▶ [Exercise input]:
((
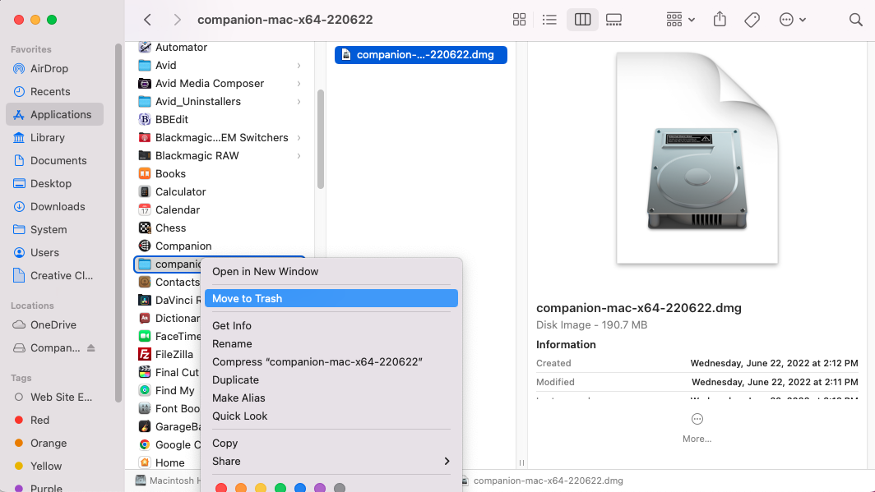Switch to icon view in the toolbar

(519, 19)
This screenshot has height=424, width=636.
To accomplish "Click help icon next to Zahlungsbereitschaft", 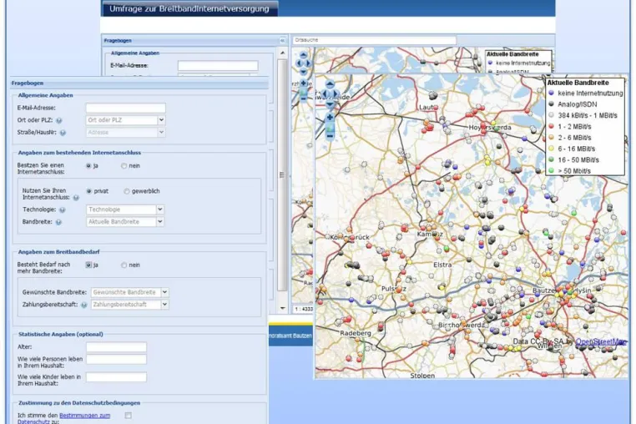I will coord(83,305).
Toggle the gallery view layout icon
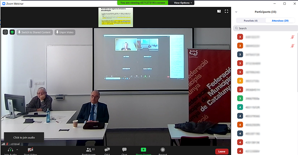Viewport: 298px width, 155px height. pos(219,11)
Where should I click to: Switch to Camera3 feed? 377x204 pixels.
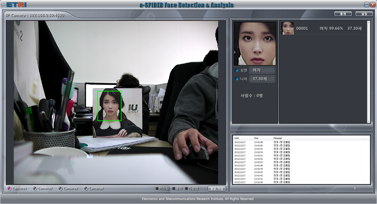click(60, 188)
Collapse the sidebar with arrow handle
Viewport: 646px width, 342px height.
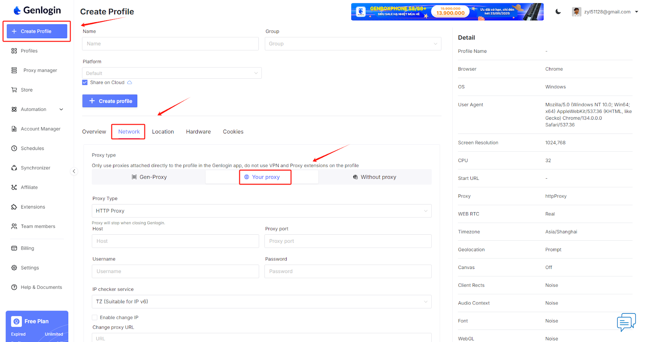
))
((
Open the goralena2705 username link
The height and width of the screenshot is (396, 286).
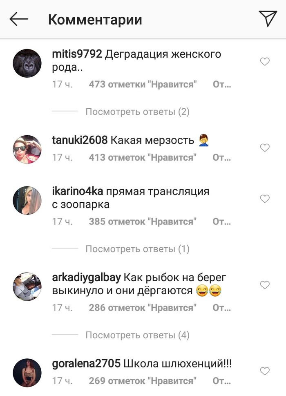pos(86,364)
))
▶ [What this task involves]: The required output is the stretch of entries above from the line containing "Collapse the sidebar with arrow handle" through the line containing "Viewport: 646px width, 342px height.", reproduced exactly.

▶ [Expected output]:
Collapse the sidebar with arrow handle
Viewport: 646px width, 342px height.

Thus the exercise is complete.